## Work order
All lines from the one that contains "Click item 2 信息与相关证明文档一致 text" through the close of the entries below are to be repeated exactly, without any pictures.

## Source material

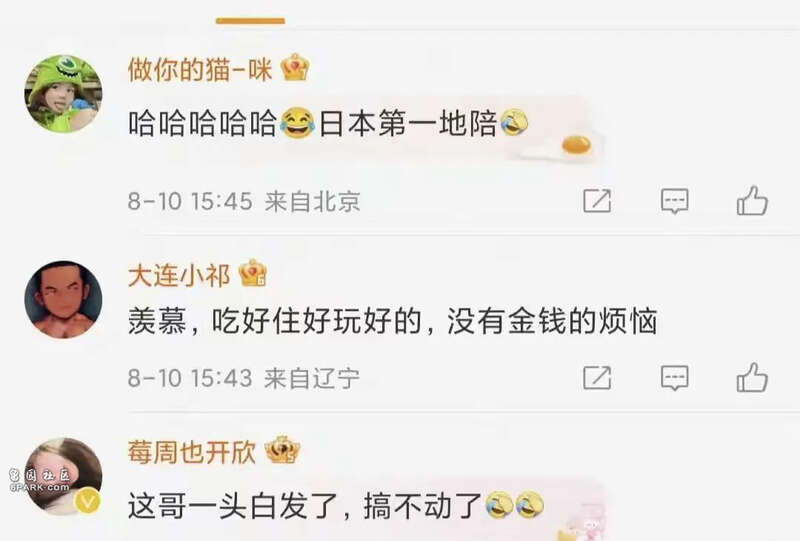The image size is (800, 541).
Task: Open profile via 大连小祁 username
Action: pyautogui.click(x=179, y=276)
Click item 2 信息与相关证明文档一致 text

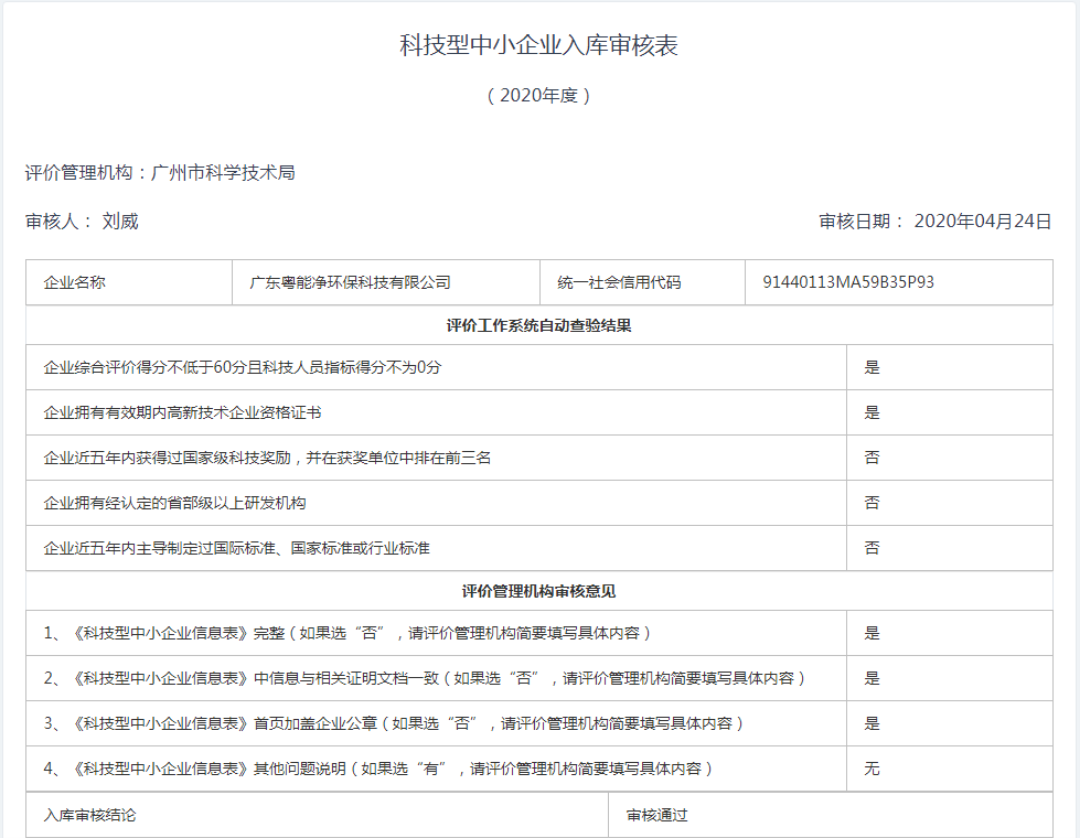pos(425,678)
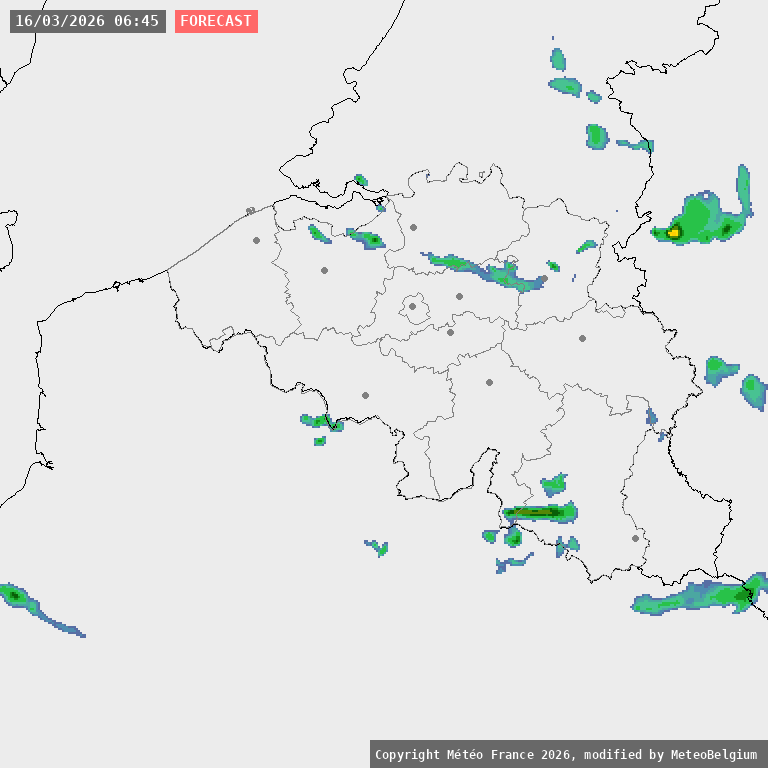Click the Météo France copyright text
The width and height of the screenshot is (768, 768).
[x=568, y=754]
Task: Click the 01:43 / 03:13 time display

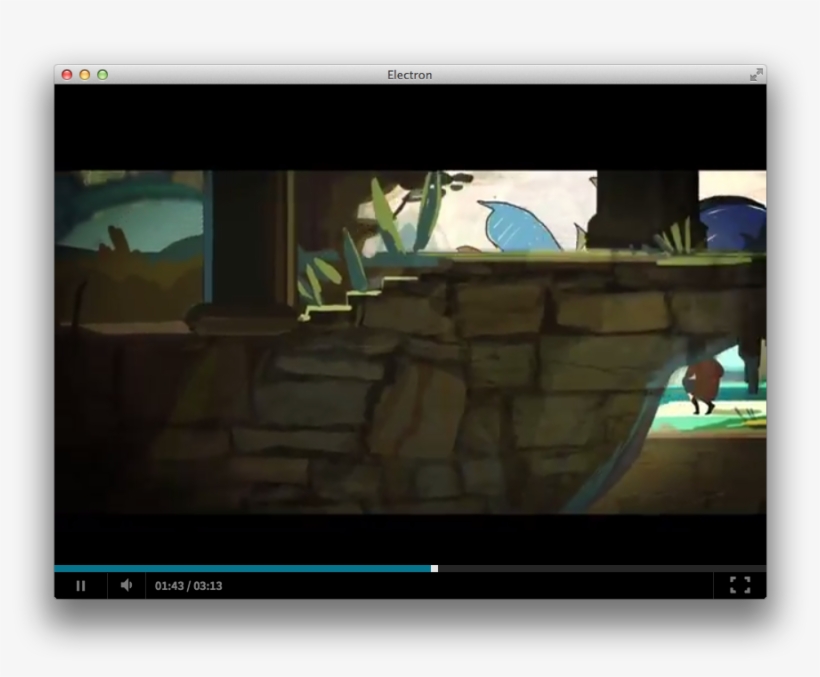Action: 188,584
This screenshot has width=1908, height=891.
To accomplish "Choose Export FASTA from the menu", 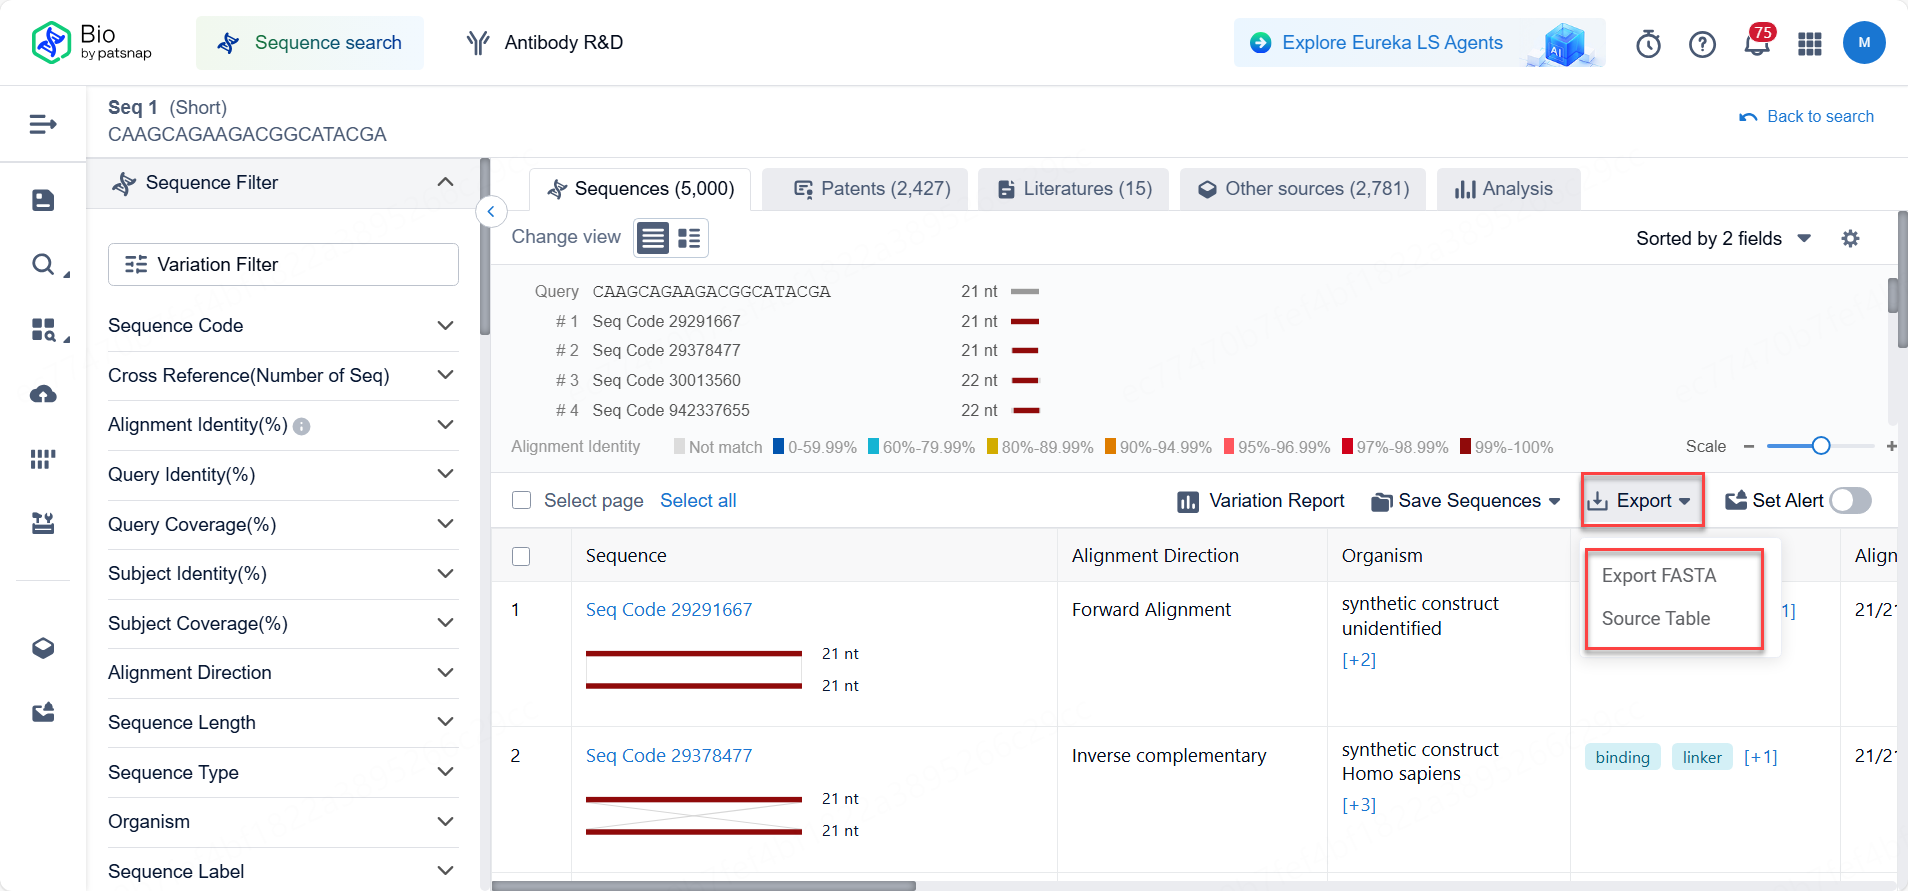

## Response area
Click item 2 信息与相关证明文档一致 text

pos(425,678)
Click the Météo France copyright text
The width and height of the screenshot is (768, 768).
[x=568, y=754]
Task: Click the 01:43 / 03:13 time display

Action: 188,584
This screenshot has width=1908, height=891.
To accomplish "Choose Export FASTA from the menu", 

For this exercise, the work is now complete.